Spirit Blade Mountain - Ch. 75

Honestly they're both full of shit. I don't need to explain why the dude is, but...

Like, "if you can't manage it why are you cultivating at all"—what nonsense is she spouting? Aren't she and her protegee also folks that got told they couldn't cultivate well and then kept trying?

The life-exchange stuff sounds shady and foolish as-described, but her reasons when bashing it here are just dumb. It just boils down to "what's the point if it's easy". Yet, I don't see her getting upset with the protagonist for learning most things easily though...? >_>;

...Like, to put it to analogy: "Just be content being a mortal if you're not good at cultivating", sounds a lot like "just be content being poor if you're not good at making money" in this context. That's never the correct rebuke when someone is cheating to get money, just as it is not correct rebuke for shady magic practices here.

(I realize it's slightly more complicated because some quasi-religious stuff is ostensibly involved, but honestly people in this genre get away with doing so much quick-and-easy evil-path stuff for power that saying this one particular thing is the thing that violates some fundamental philosophical principle and invalidates the practice, seems rather suspect as a claim.)
 
As long as people are told about the blood boiling technique and it's downsides before using it, I wouldn't see it as evil.

It's not like it makes people go crazy/murderous
 
@Pokari
Exactly. They kept trying and succeded through perseverance and diligence not by trading their life-force for power. That's the whole point and the difference between the two elders.
One results in Wang Wu being much more powerful even though she is only at Jindan and becoming an elder alongside others much higher in cultivation grade in her sect while the other results in a sandcastle that would get washed away in the presence of true power.
 
@yalghozai:

Did you just say, "exactly", and then contradict everything I just said by... repeating the same dumb stuff I was complaining about the characters saying? If I'm reading you incorrectly, my apologies.
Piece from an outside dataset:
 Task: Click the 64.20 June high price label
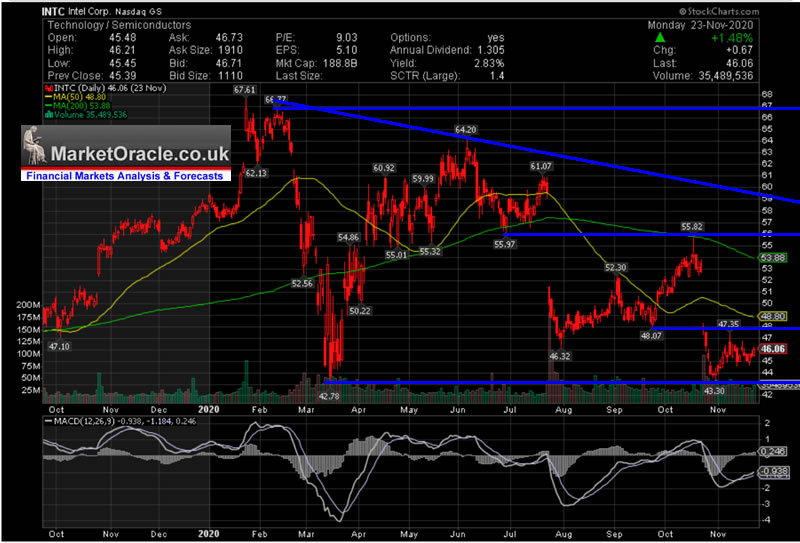465,130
If I am reading you correctly, I don't know what to say, other than your assertions about things like "true power" in these self-insert fantasies indicates a great deal of credulity on your part about the nature of cause and effect in this kind of shittily-written thing. >_>;
 
@Pokari

My saying "Exactly" was for your question of "Aren't she and her protegee also folks that got told they couldn't cultivate well and then kept trying?". And I elaborated on it, which, I guess you see as "the same dumb stuff I was complaining about". If keeping on trying to achieve a goal and not wavering and stooping to unethical means is dumb stuff to you, I don't know what to say.
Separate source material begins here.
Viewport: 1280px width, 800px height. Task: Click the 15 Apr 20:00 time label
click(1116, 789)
I can "credulously" accept the nature of cause and effect in a fantasy precisely because it's a fantasy. If you are so against enjoying a work of Fantasy for what it is, why do you even read manhuas?
 
@yalghozai:

And (repeating my original post after all, because why not) pray, why is sacrificing part of your life for power—instead of being born with it, or happening to find the perfect teacher, or whatever, if such a convenience exists for you, as it doesn't for most—unethical?

That is the dichotomy we're presented with, after all. It's not like all the people who failed didn't try as hard, just that "talent" and "potential" are excessively important to one's wizardly success in this sort of scenario.

So even if we're arguing some sort of "only hard workers deserve anything" branch of ethics (which, incidentally, tend to be very hypocritical: The logical conclusions of that line of thought IRL would include, for instance, that children of rich folk shouldn't inherent anything from their parents; instead all we tend to hear about along those lines is more how poor people should just accept being poor because, "obviously", that means they didn't work hard enough. That only hard workers are "deserving" is something that almost no one truly believes, simply because no one wants to think they're obligated to give up their own good fortune.)... where was I... Even if we are arguing that only hard workers are deserving, that objection doesn't stack up against the facts in this case: The insurmountable problem here is a talent gap, not an effort gap. Sacrificing part of your life to help bridge that might not be something I would do personally... but why on earth should it be considered unethical?

(The cult going around coercing people into hurting their own lifespan uninformed is another matter, of course.)